Gratis por primera vez

A los 25 años, Robert era libre por primera vez en su vida. Encontró trabajo en una “empresa que fabricaba trofeos”, luego en el restaurante Le Bordelais, “una institución” como manitas. En 1978, un poco por casualidad, trabajó como voluntario en un campamento de verano y luego en un mostrador de ayuda mutua en Lachute. “Conocí a mucha gente y me sentí bienvenido”.

Pero, más que nada, “encontré la familia que nunca tuve. Sentí que tenía un lugar en la sociedad, siempre había tenido dudas.

Es enorme.

Trabajó en Burdeos hasta su jubilación en 2017, lo que no le impidió seguir trabajando como voluntario como personal de mantenimiento en el campamento de verano, también en Hay Boot, una casa de campo colectiva de Dunham a la que pueden alojarse personas que no pueden permitírselo. vacaciones.

Con casi 72 años, todavía es un voluntario de “tiempo completo” y no tiene planes de bajar el ritmo. “Quienes me preguntan por qué hago esto les digo que me impide quedarme en casa. Y luego conozco gente, amigos. Me siento útil a la sociedad entre la gente corriente. ¡Doy sin contar!”

Recibió tres reconocimientos oficiales por su dedicación, el último en abril, el premio Hommagevoluntaire-Québec.
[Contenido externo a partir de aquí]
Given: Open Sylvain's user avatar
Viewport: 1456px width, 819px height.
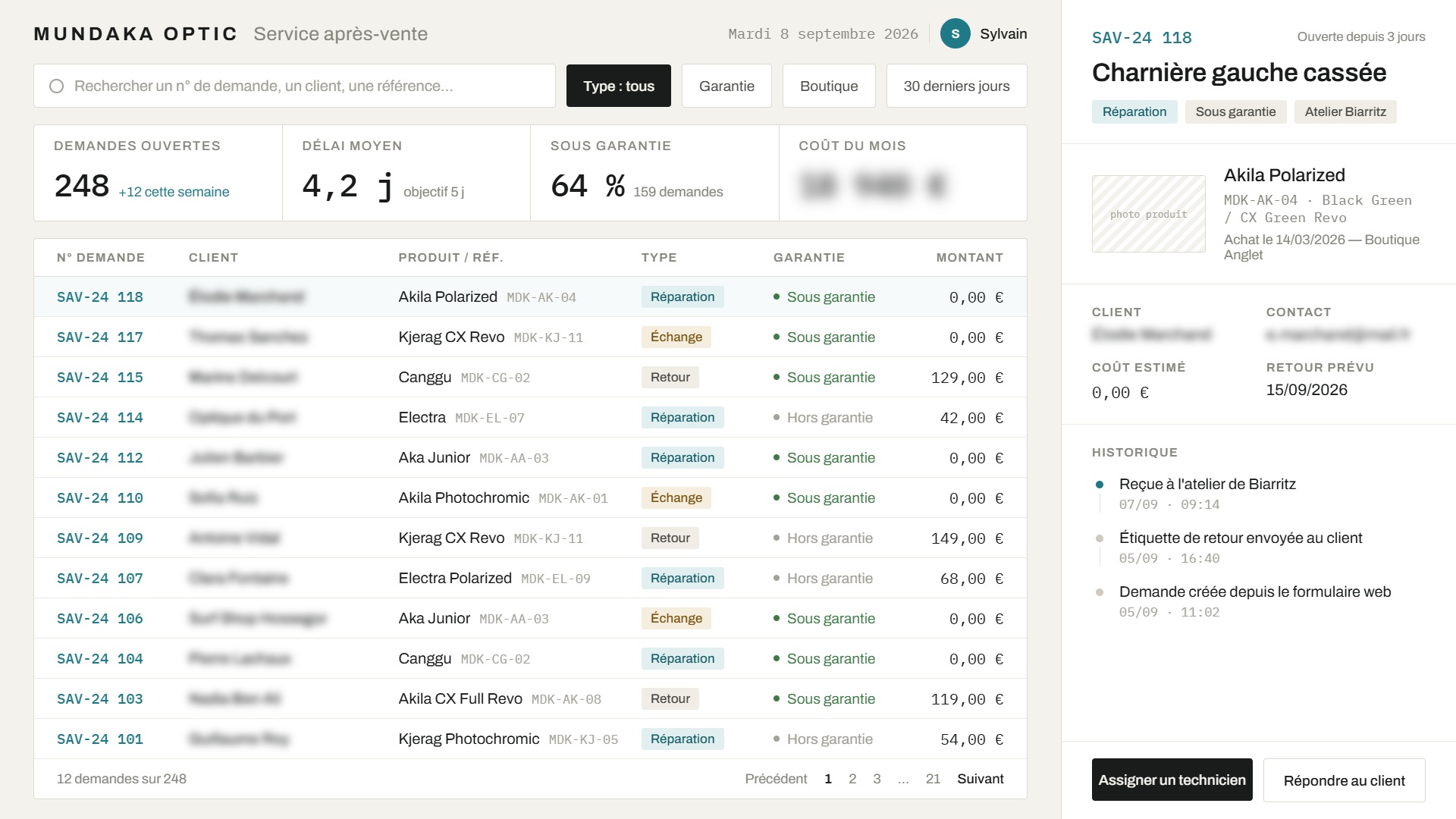Looking at the screenshot, I should [956, 33].
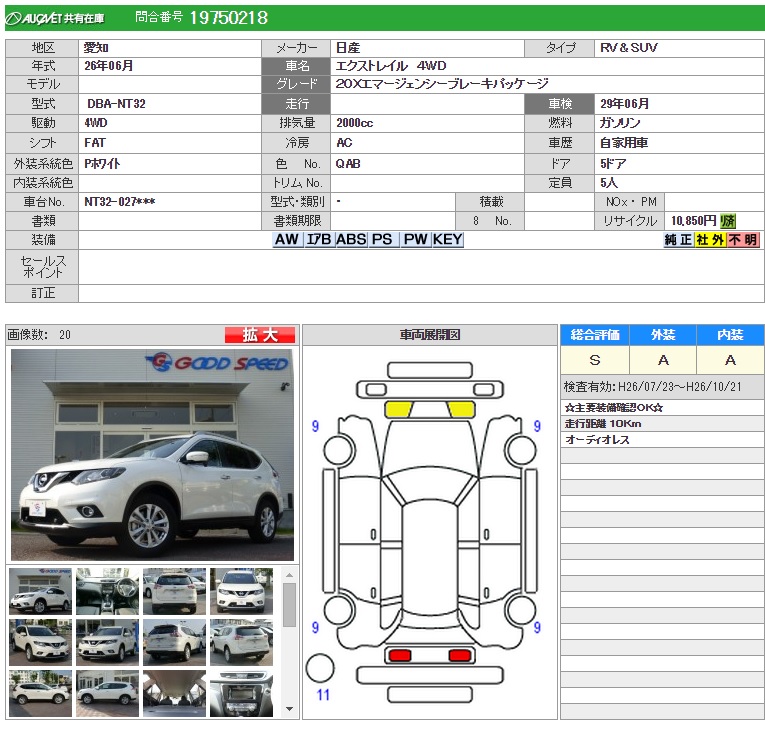Click the green recycle 済 icon
Screen dimensions: 765x729
728,221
Desde 2010 también colabora con la organización ATD Cuarto Mundo, que ayuda a las personas más desfavorecidas a salir de la pobreza material, entre otras cosas organizando “universidades populares” donde “compartimos nuestros conocimientos”. Robert no se pierde ni uno y siempre está dispuesto a compartir sus experiencias, sus vivencias.

“Estoy orgulloso de mí mismo.”

Porque hay otras riquezas además del dinero. “No necesito mucho equipamiento para vivir. Vivo en un apartamento pequeño, nunca he tenido coche. Lo que me gusta es conocer gente”. A pesar de todo lo que ha pasado, su felicidad es fácil, contagiosa. “Siempre digo: “No hay nada demasiado bello”, “¡La vida es bella”!

Yo lo diría de otra manera, él sabe sacar belleza de ello.